** Begin EXCERPTED TEXT **
A multi-site distribution operator runs 100+ warehouses and depots, with a roadmap past 500 sites. They needed continuous stock visibility between periodic cycle counts. We built a camera-driven view of what is physically on the racks and on the floor, and how big it is, reconciled against the WMS in near real time.
The hard part was metrology, not detection. Turning pixels into centimetres with a defensible error bar, on a moving floor, with non-ideal lighting. Three hard constraints shaped the work: raw video could not leave the site, depot-to-centre links were uneven, and the system could not slow the people working the floor.
Client identity, geography, vendor names and exact figures have been generalised at the client's request. The architecture, measurement approach and deployment model described are as delivered.
Before the engagement, stock visibility ran on a familiar playbook: cycle counts on a schedule, barcode scans at receiving and putaway, and a WMS that treated those inputs as the source of truth. At smaller scale it held up. At the operator's scale, with the expansion roadmap pushing the estate further every quarter, the same approach started accumulating blind spots faster than the operations team could close them.
Between counts, the operator was blind:
The net effect at scale: overstated system stock, avoidable stockouts at the pick-face, wasted picker travel, bad cube data flowing into bad slotting and bad load plans.
Add a continuous, camera-driven view that becomes the primary signal between cycle counts. Counts and barcode scans stay as inputs, no longer as the only stock-truth signal. The view covers presence (what is on each rack right now), quantity (count and fill-state per location), dimensions (length, width, height and volume of inbound goods, measured rather than keyed), and reconciliation against the WMS in near real time.
Constraint 1. Raw video cannot leave the site. Site-level privacy and contractual obligations meant footage could not be backhauled to a central cloud. Only derived measurements and events could egress.
Constraint 2. Depot-to-centre links are uneven. Bandwidth and reliability varied across the estate. The system had to operate, and keep measuring, through degraded links and full disconnections, with no central blind spots when connectivity returned.
Constraint 3. The system cannot slow the floor. Pickers, putaway and receiving could not be asked to pose for the camera, stop to confirm a measurement, or scan extra barcodes. Capture had to be passive and in-flow, with no added cycle time.
Standard warehouse computer-vision projects stop at "is there something on the rack?" That is a classification or detection task. The brief here required two further steps that most teams under-estimate.
1. Localise (computer vision)
Find the object in the frame and segment it from background, neighbouring SKUs, packaging and shelf furniture.
2. Measure (metrology)
Recover real-world dimensions (length, width, height, volume) from imagery, with a known accuracy budget, on a moving floor with non-ideal lighting.
3. Reconcile (systems)
Fuse those measurements against WMS state, raise variances, and route them to the right human in near real time.
Step 2 is the hard part. Pixels are not centimetres. Turning them into centimetres with a defensible error bar is a metrology problem built on top of computer vision. That discipline separates a useful warehouse-vision system from a slideware demo.
** End EXCERPTED TEXT **
** Begin DATA **
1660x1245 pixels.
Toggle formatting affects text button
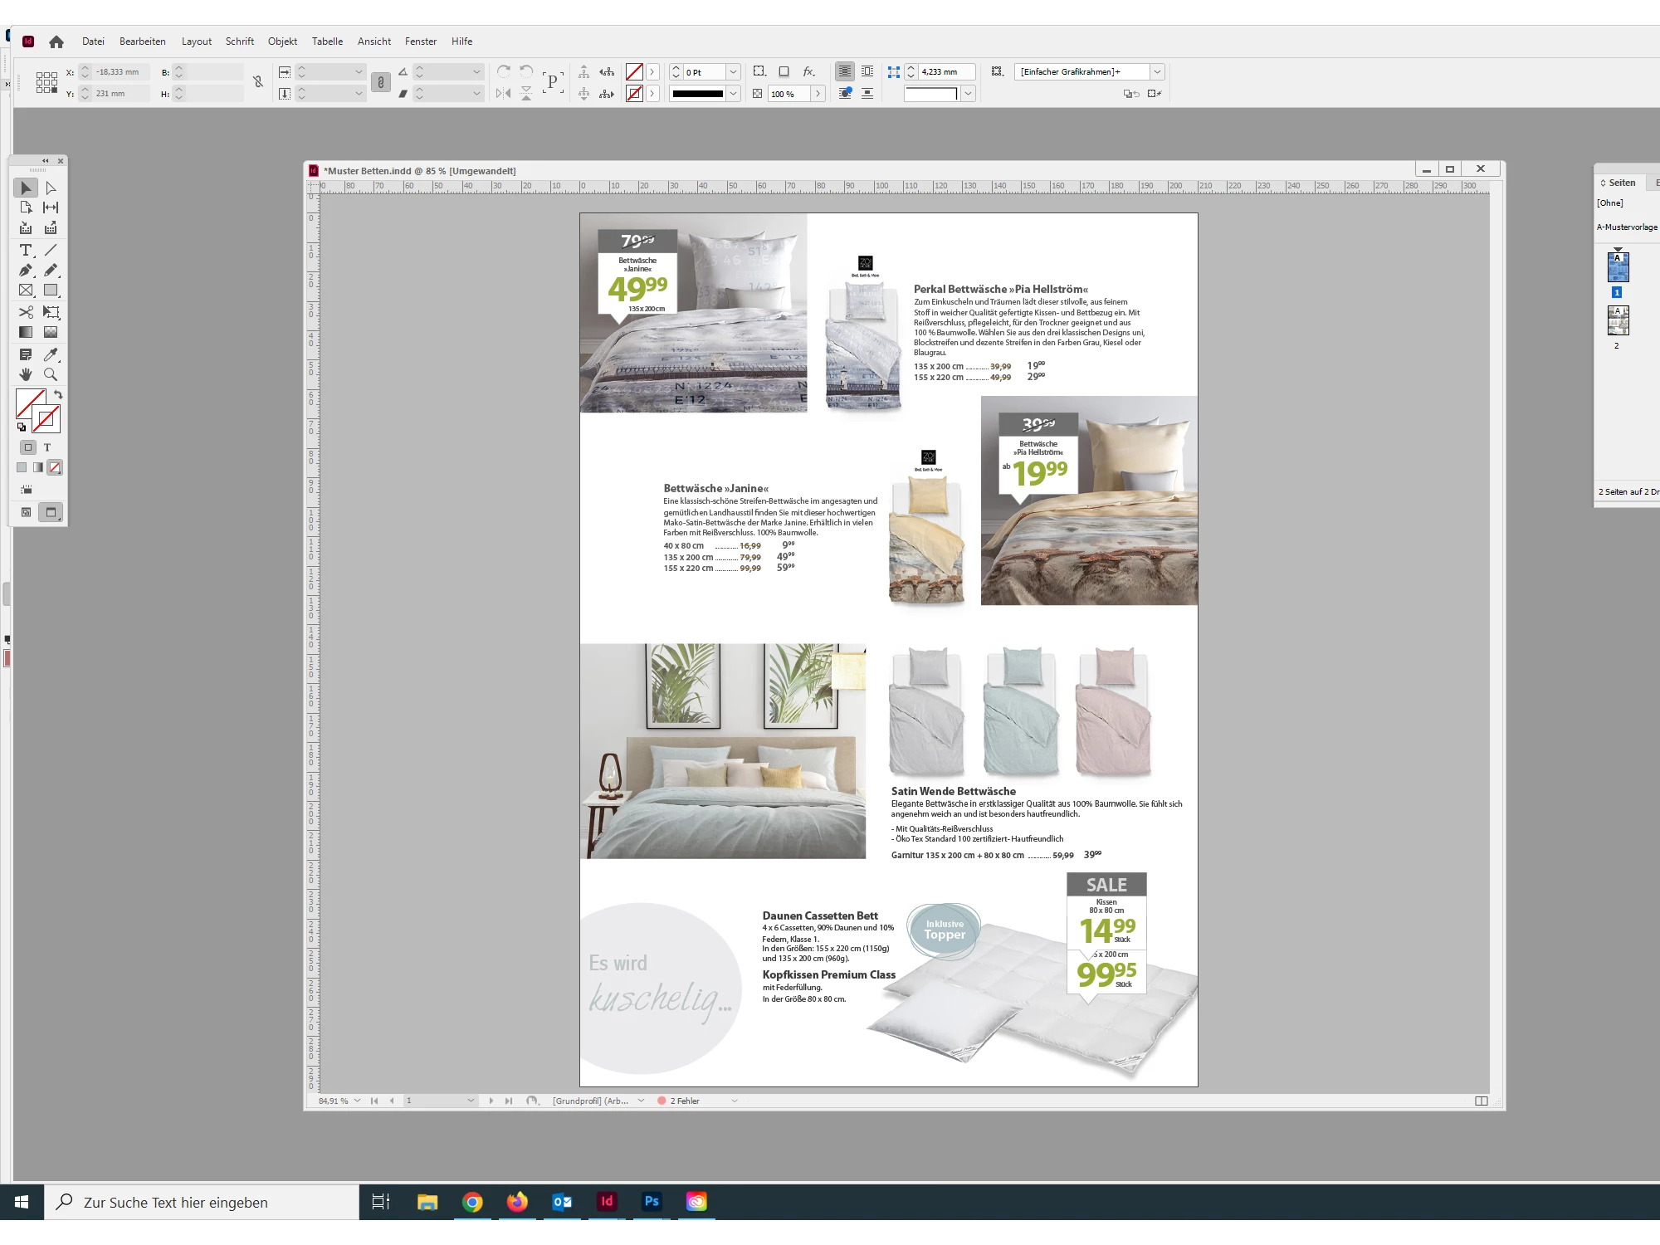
** End DATA **
TASK TO COMPLETE.
For the text on warehouse stock visibility, say whether each statement agrees with it: (a) raw video from a site could be sent to a central cloud; (b) cycle counts and barcode scans were kept as inputs; (c) detection was the hardest part of the work. Answer yes or no for each and quote the words of the text that settle it.

THE COMPLETED TASK.
(a) No: "footage could not be backhauled to a central cloud."
(b) Yes: "Counts and barcode scans stay as inputs, no longer as the only stock-truth signal."
(c) No: "The hard part was metrology, not detection."